In 1932, Ernest Lawrence invented the cyclotron—a particle accelerator using a static magnetic field in which charged particles follow an outward spiral, accelerated by a rapidly varying radiofrequency (RF) field; for this work, he was awarded the Nobel Prize in Physics in 1939. At around that time, John Hipple was working for Westinghouse Electric Co. on the design of 90° magnetic sector mass spectrometers (see Milestone 1). A few years later, after joining the US Bureau of Standards, Hipple combined his knowledge of magnetic sector mass spectrometers with the principles of cyclotron acceleration in a new device he called the omegatron.

In the first prototype, Hipple and two colleagues trapped hydrogen ions using a static electric potential and a magnetic field. Tuning the frequency of an additional RF field to resonance with the cyclotron frequency ensured that only ions with a desired charge-to-mass ratio would be accelerated. The ions would then be pushed along the exact outward-spiraling trajectory necessary for them to hit the detector. Today, this technique is known as ion cyclotron resonance (ICR) mass analysis and powers the highest- performance mass spectrometers.
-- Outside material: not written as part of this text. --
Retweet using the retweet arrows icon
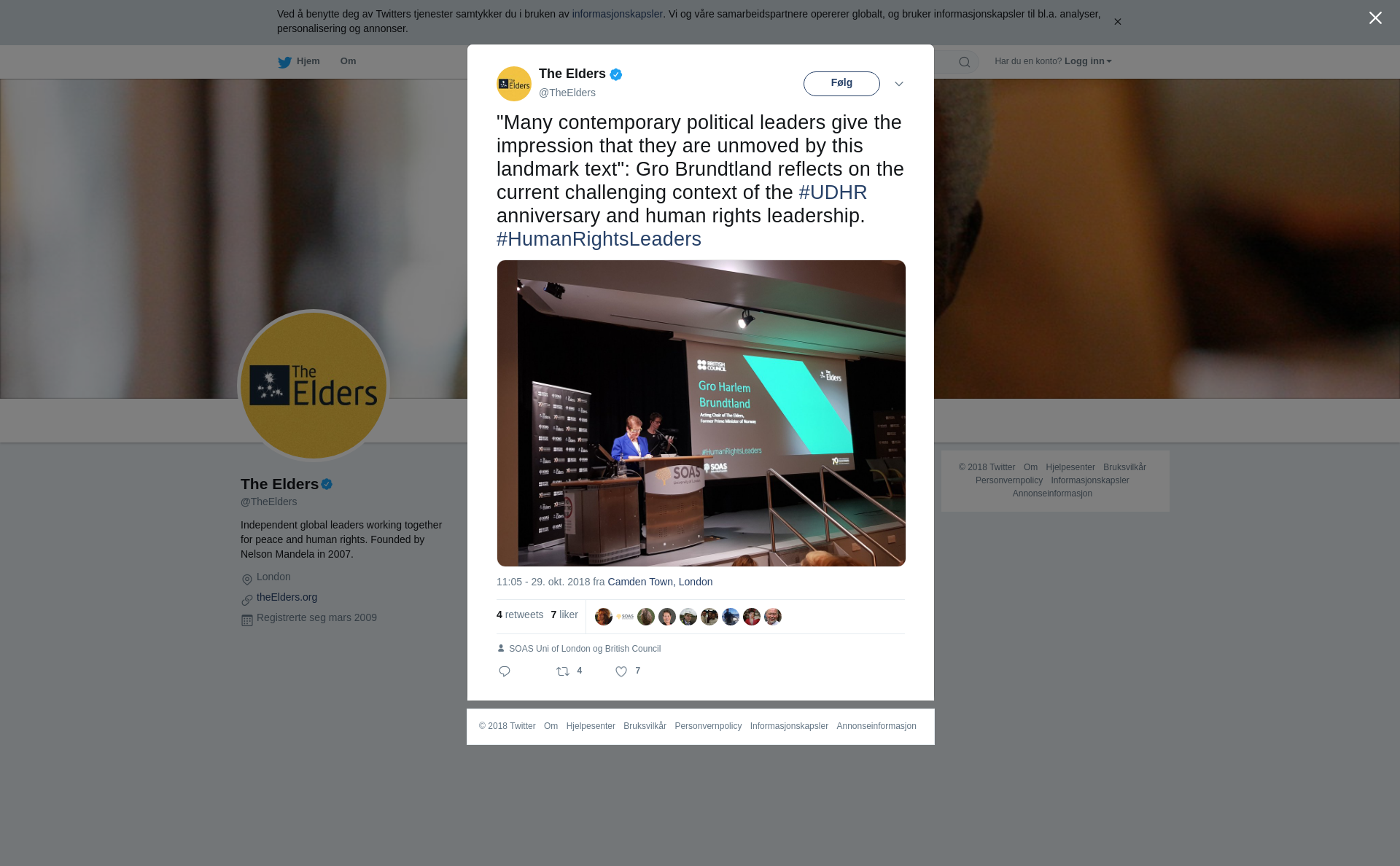The image size is (1400, 866). tap(563, 671)
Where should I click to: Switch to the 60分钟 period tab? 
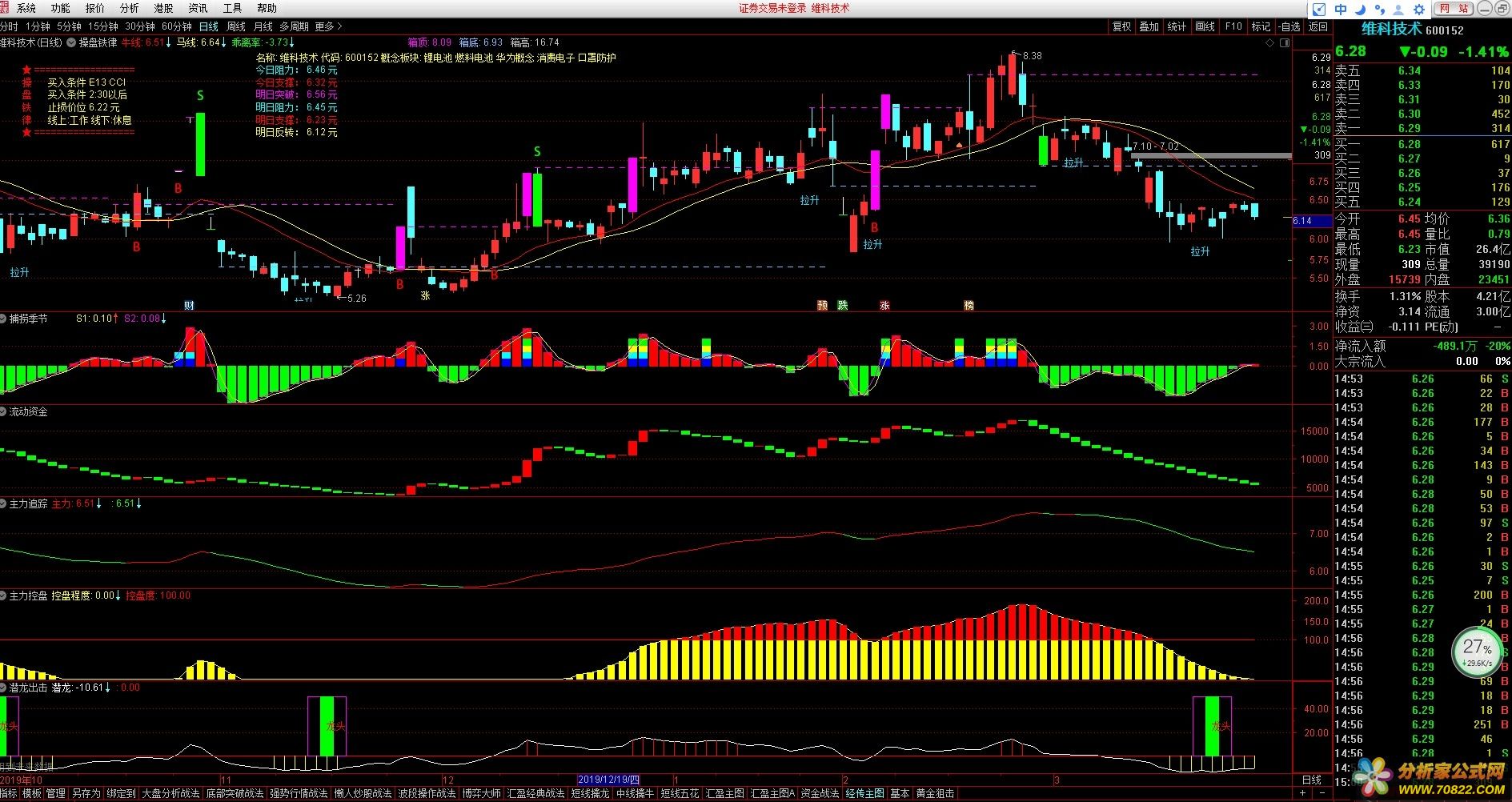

By 1951, Hipple's team was already envisioning their omegatron as a powerful mass analyzer and discussing ways to improve its resolution using higher magnetic fields, better trapping and enhanced detection. Although trapping was improved in the subsequent development of magnetic ion traps, substantial improvements in detection had to wait until the 1974 work of Melvin Comisarow and Alan Marshall. Instead of detecting the charged particles directly, Comisarow and Marshall measured the image current generated by the charges in the detector plates. Specifically, turning off the RF excitation causes bunches of ions to rotate at the cyclotron frequency. As the ions repeatedly pass the detector plates, they produce a free induction current that can be detected and subsequently converted to a frequency spectrum using the Fourier transform—hence the name 'Fourier transform ICR' (FT-ICR) given to the new technique.

With trapping and detection taken care of, the most obvious route to even higher resolution and mass accuracy was to increase the magnetic field. Thanks to superconducting magnets, these fields can go ever higher: the National High Magnetic Field Laboratory's FT-ICR mass spectrometers hold the current world record of 21 tesla, an impressive but very expensive achievement.

But were magnetic fields actually needed? Back in 1923, Kenneth Kingdon had described the trapping of charged particles in a simple electrostatic device—the Kingdon trap—consisting of a cylinder with a wire along its axis, with a voltage difference between the two. As Kingdon saw it, an ion would be imprisoned in the tube, forced to orbit to and fro around the axis until it lost its transverse velocity and collapsed into the wire.

In 2000, Alexander Makarov revisited this concept to create an equally simple and elegant design known as the orbitrap. Makarov replaced the wire with a spindle-shaped electrode and the cylinder with a barrel-like electrode. The ions would follow intricate spiraling trajectories around the spindle, much like a thread spun from a yarn. At the same time, they would swing back and forth along the axis of the spindle, trapped in an electrostatic harmonic potential. The charge-to-mass ratio of the ions can be derived from these harmonic axial oscillations. Combined with image current detection, as in FT-ICR, the orbitrap provides a high-accuracy, high-resolution, simple and compact mass analyzer that is now routinely used in proteomics research (Milestone 20).

John Hipple in 1943. Image reproduced from Encyclopedia of Mass Spectrometry: Vol. 9: Historical Perspectives, Part A: The Development of Mass Spectrometry (Keith A. Nier, Alfred L. Yergey & P. Jane Gale), Newnes, 2015, p. 112, with permission from Elsevier. Credit: Elsevier

Whether achieved by using magnetic fields or electrostatic potentials, the idea of spinning ions on spiraling trajectories that betray their charge-to-mass ratio by the frequencies measured is a surprisingly simple yet very powerful concept.